Rana pleads not guilty to plotting 26/11
Pakistani-Canadian Tahawwur Hussain Rana on Monday pleaded not guilty of being involved in the 26/11 Mumbai attacks. The case is now scheduled for a status hearing in a Chicago court on February 24.
Pakistani-Canadian Tahawwur Hussain Rana on Monday pleaded not guilty of being involved in the 26/11 Mumbai attacks. The case is now scheduled for a status hearing in a Chicago court on February 24.
In a statement, a spokesman for the US Attorney’s Office for the Northern District of Illinois, which is prosecuting the case, said: “Tahawwur Hussain Rana appeared in Federal Court this morning before US Magistrate Judge Arlander Keys and entered a plea of not guilty to the three counts against him in the superseding indictment returned on January 14.”
Rana (49) was arrested by the FBI with David Coleman Headley in October 2009.

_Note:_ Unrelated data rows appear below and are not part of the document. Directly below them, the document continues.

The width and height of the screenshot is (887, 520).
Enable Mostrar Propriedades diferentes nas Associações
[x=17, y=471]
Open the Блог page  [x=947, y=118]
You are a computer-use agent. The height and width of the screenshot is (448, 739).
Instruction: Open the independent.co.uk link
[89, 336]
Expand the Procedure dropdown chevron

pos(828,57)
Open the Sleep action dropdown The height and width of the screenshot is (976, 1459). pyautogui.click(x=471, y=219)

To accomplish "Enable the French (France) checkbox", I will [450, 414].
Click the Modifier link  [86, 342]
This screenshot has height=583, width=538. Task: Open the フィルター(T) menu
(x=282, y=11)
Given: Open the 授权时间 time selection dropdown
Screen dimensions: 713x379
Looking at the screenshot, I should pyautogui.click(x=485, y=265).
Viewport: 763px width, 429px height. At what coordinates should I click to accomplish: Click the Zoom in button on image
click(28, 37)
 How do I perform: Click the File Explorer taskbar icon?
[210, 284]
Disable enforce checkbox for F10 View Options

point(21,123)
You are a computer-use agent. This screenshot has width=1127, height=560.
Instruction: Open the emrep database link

While Rana had originally not been charged in connection with 26/11, those charges as a co-conspirator were levelled against him by the US Attorney’s Office for the Northern District of Illinois on January 14.
Rana was indicted on three counts, most importantly for “providing material support in preparation for and in carrying out the Mumbai attacks”. He was also charged with providing material support for a terrorism plot in Denmark and also for providing material support to the Lashkar-e-Tayyeba.
Rana faces a maximum sentence of life imprisonment under the new charges, while earlier he faced up to 30 years in prison.